All lines below containing the string "panel" are to be copied.

►

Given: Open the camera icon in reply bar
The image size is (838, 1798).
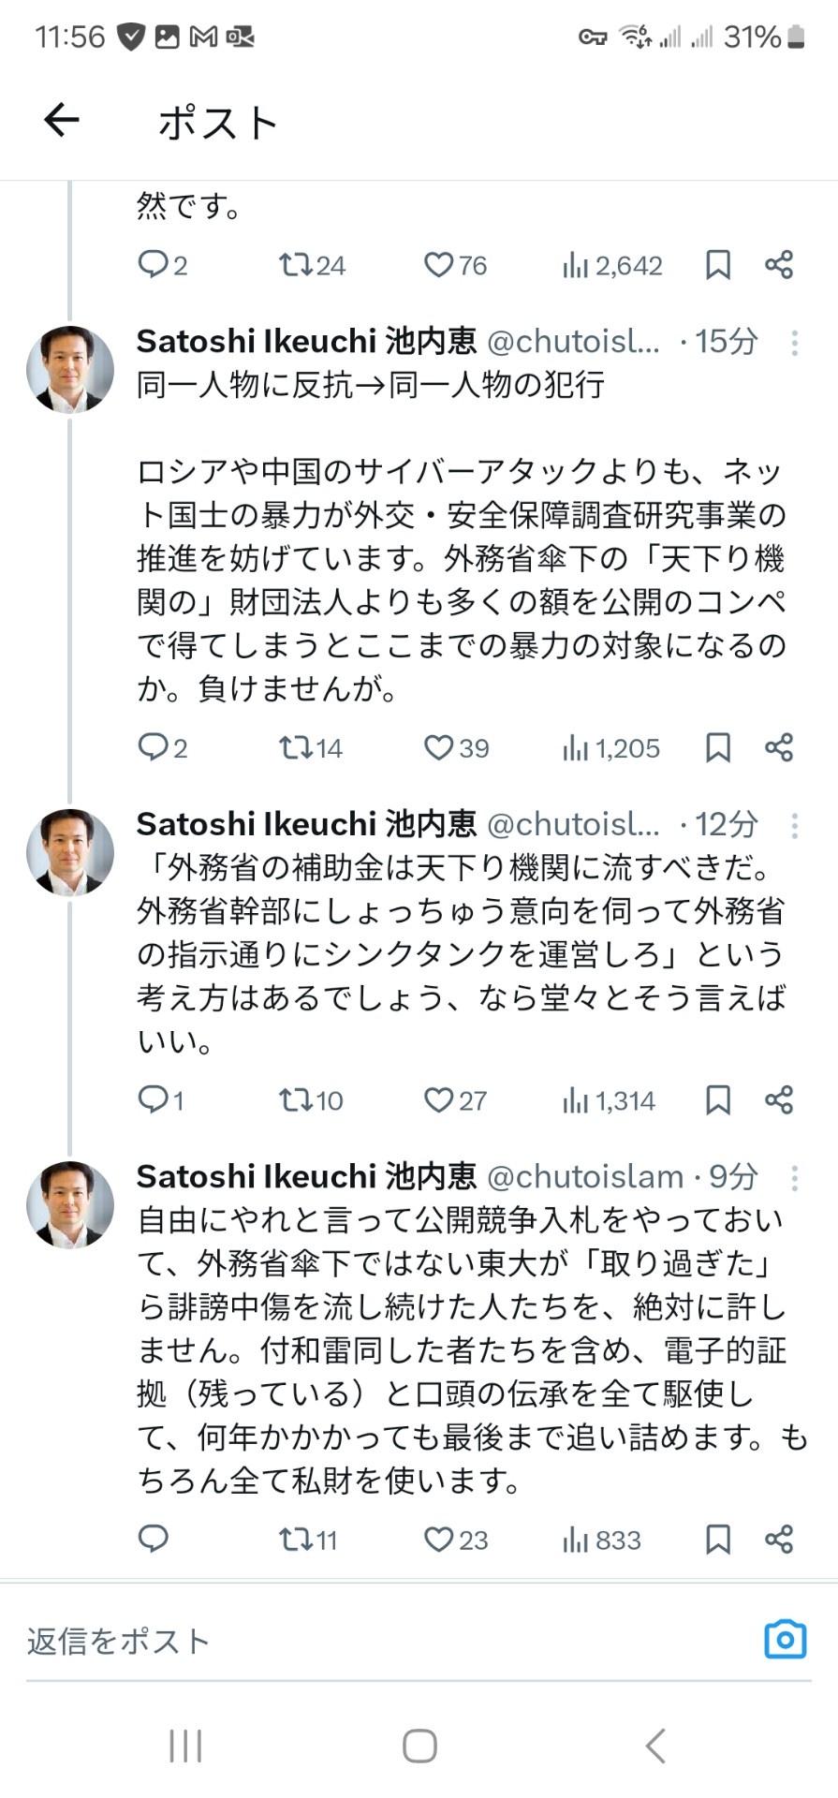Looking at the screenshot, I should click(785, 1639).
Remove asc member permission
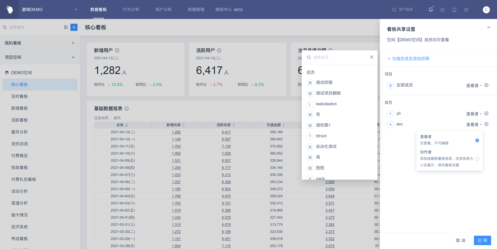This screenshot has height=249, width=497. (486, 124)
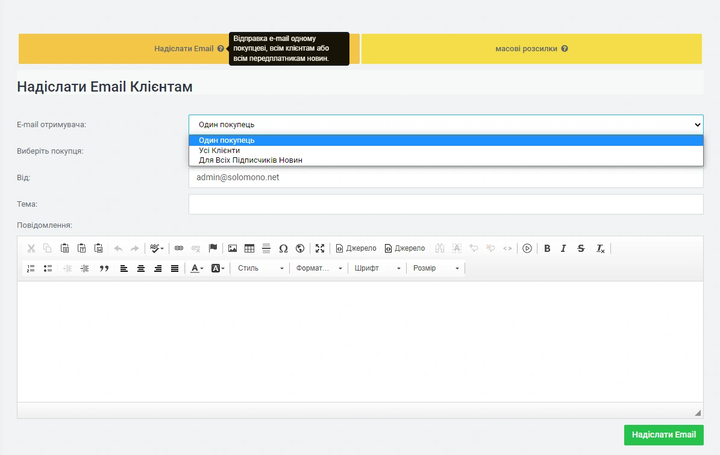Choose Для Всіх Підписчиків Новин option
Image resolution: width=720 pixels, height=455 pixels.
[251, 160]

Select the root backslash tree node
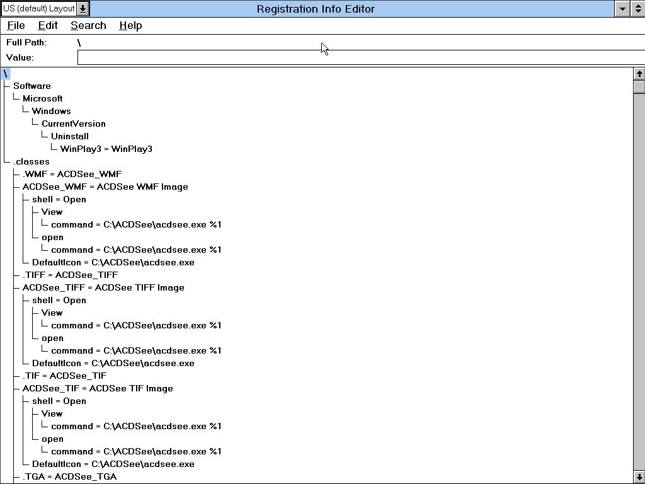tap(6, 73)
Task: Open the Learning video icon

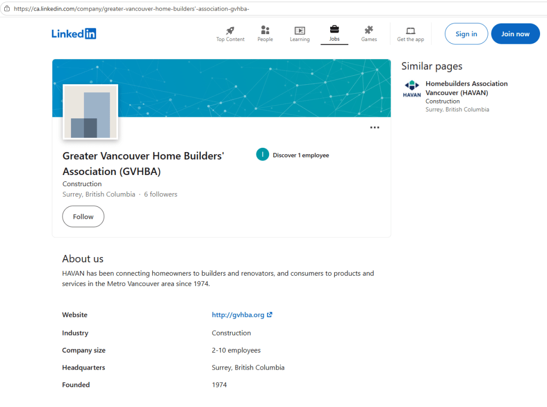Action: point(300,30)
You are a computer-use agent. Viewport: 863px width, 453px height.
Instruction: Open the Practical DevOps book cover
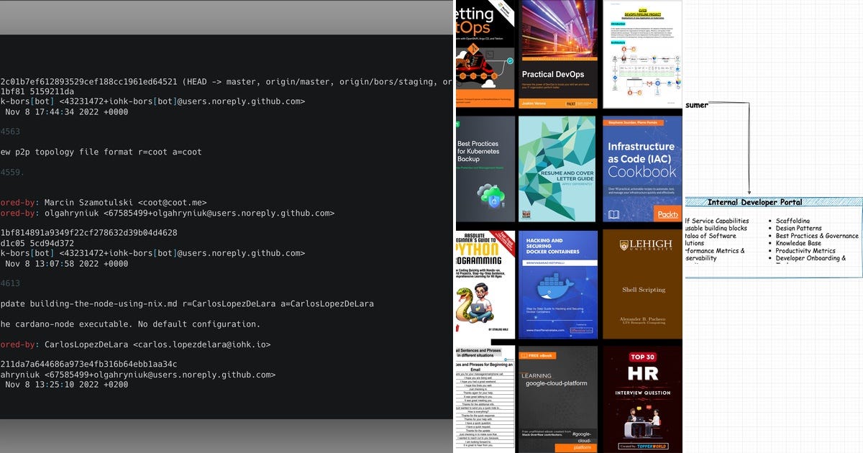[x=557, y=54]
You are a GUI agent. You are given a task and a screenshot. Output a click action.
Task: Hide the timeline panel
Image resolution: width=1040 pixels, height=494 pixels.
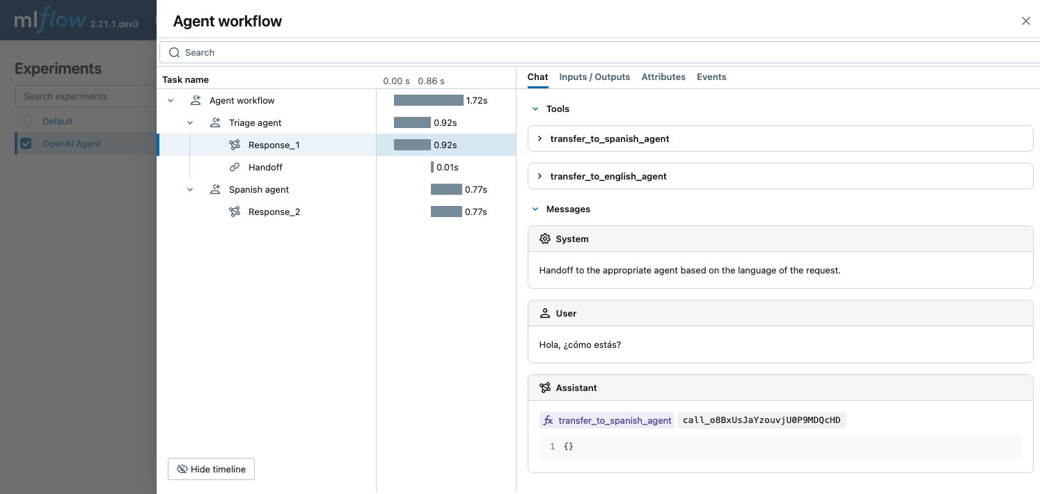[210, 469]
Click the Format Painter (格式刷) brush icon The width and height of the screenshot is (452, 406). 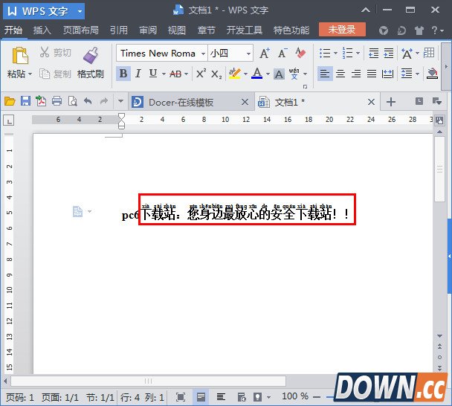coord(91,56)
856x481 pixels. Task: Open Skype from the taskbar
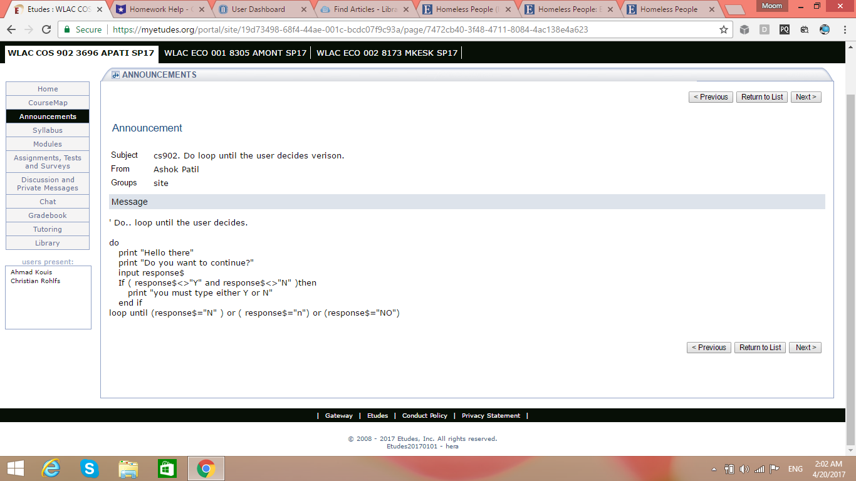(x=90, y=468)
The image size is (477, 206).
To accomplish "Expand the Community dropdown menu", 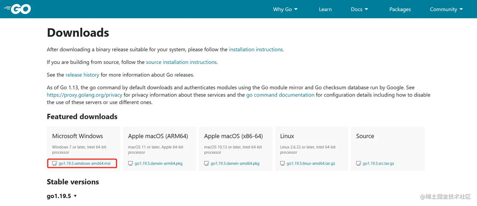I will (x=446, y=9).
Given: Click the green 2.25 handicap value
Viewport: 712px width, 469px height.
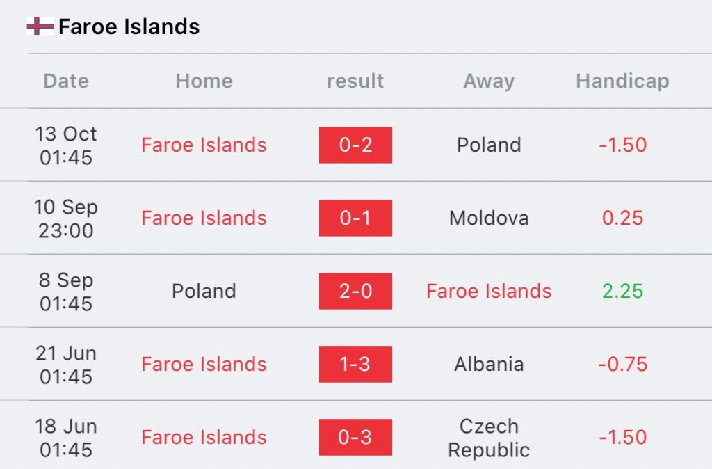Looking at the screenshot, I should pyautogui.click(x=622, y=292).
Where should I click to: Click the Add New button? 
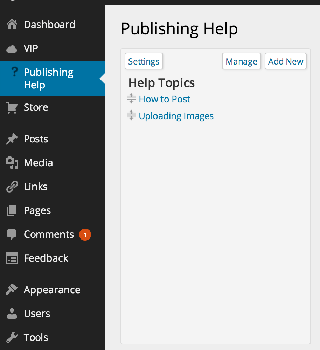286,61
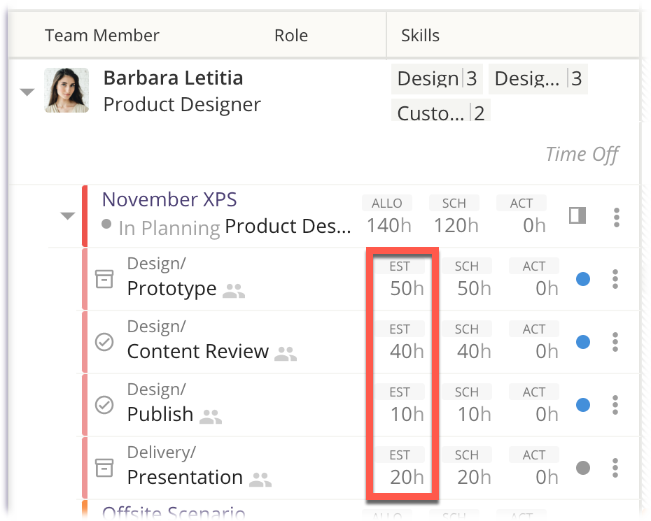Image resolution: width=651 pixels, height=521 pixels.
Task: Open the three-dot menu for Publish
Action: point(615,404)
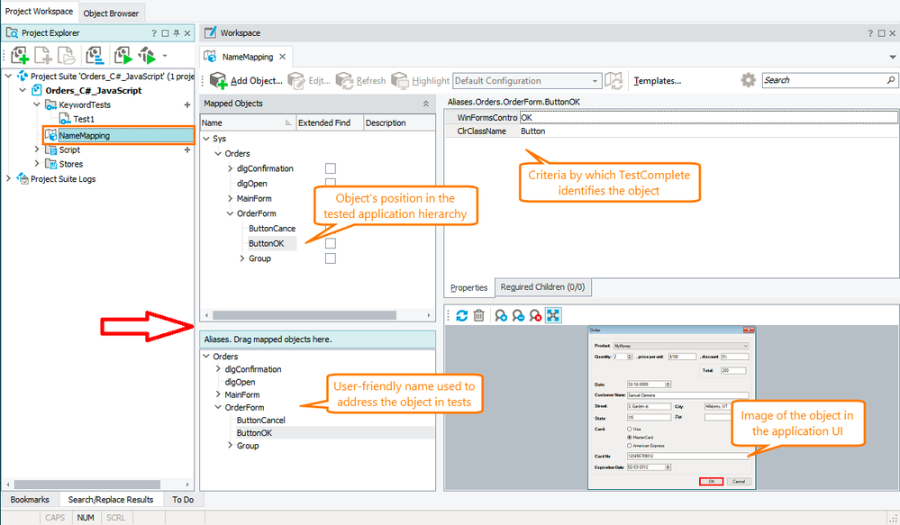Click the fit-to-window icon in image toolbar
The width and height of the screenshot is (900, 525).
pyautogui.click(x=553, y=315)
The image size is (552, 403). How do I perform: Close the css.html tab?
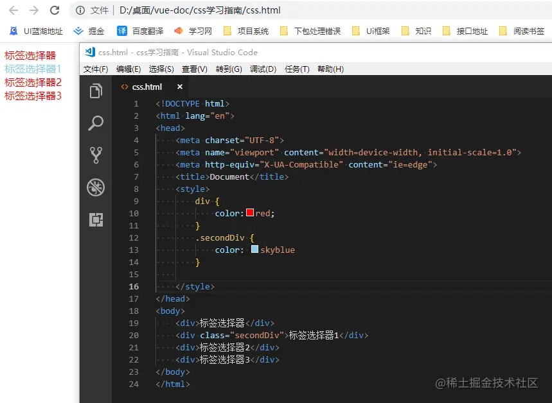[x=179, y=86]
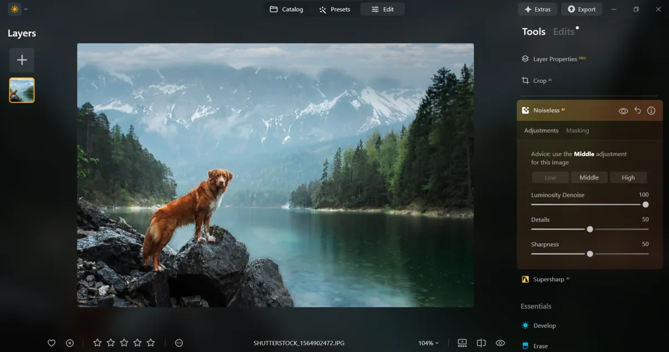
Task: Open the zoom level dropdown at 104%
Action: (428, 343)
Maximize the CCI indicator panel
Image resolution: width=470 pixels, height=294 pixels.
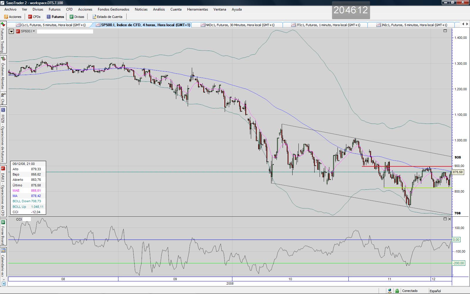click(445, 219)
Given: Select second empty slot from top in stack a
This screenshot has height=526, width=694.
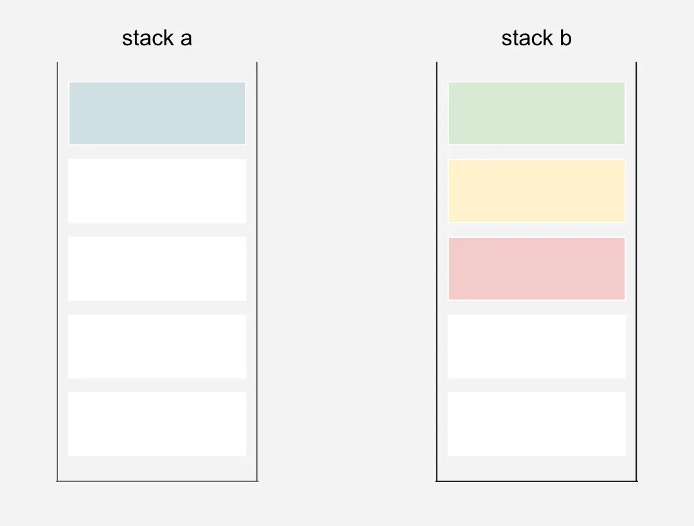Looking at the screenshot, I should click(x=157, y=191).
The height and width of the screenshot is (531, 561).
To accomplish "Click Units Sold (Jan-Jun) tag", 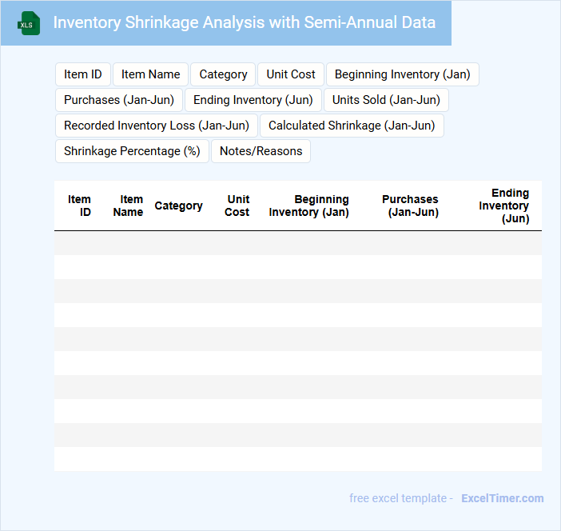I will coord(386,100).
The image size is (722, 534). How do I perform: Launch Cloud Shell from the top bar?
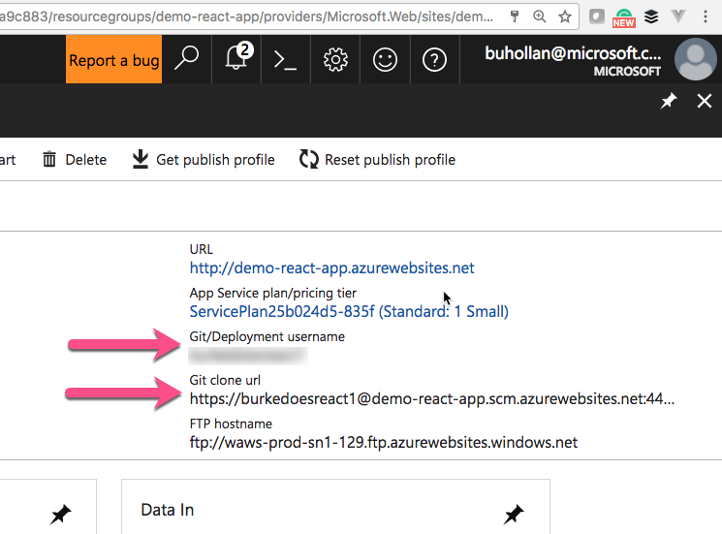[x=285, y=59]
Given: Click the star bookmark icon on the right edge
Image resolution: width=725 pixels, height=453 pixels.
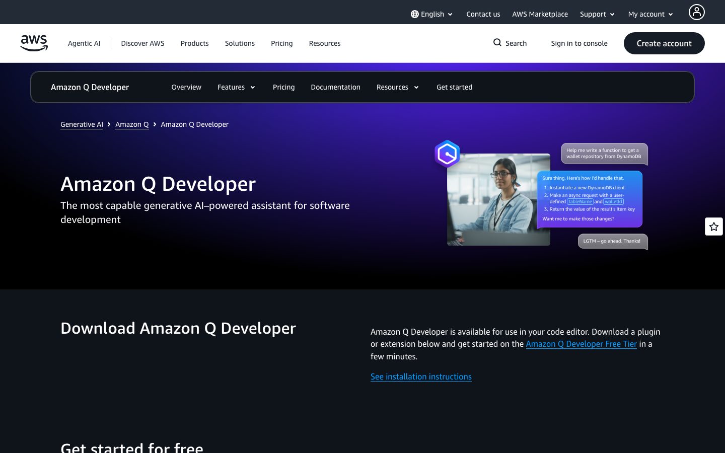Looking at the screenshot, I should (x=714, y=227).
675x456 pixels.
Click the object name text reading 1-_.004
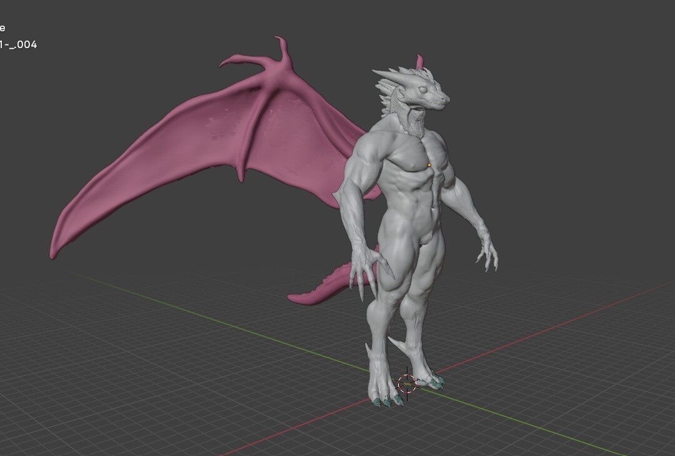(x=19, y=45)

◄

§ SOLVED PROBLEM
Task: Hide the timeline panel
Maximize the CCI indicator panel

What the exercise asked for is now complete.